Strykr Pulse 41/100. Asia’s AI trade is unwinding fast, with circuit breakers and forced selling dominating. Threat Level 4/5.

If you needed a reminder that the global risk trade is built on a foundation of sand, look no further than Asia’s latest market convulsion. The region’s equity markets, once the poster child for AI-driven optimism, are now ground zero for a full-blown sentiment reversal. South Korea’s main exchange was forced to halt trading after benchmark indexes went haywire, and the mood across Asia is one of deepening anxiety. The culprit? A toxic cocktail of runaway AI capex plans, a hawkish Fed nomination, and the realization that the AI boom is not a free lunch.

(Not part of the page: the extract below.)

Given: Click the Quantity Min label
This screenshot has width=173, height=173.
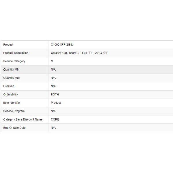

Let’s rewind. For the better part of two years, Asian equities, especially in South Korea and Taiwan, have surfed the AI wave with reckless abandon. Chipmakers, cloud infrastructure plays, and anything with ‘AI’ in the prospectus have been bid up to nosebleed valuations. But the latest round of capex announcements from the region’s tech giants has traders doing a double take. The numbers are eye-watering, the debt loads are rising, and the market is finally asking: who’s going to pay for all this? (wsj.com, 2026-02-05)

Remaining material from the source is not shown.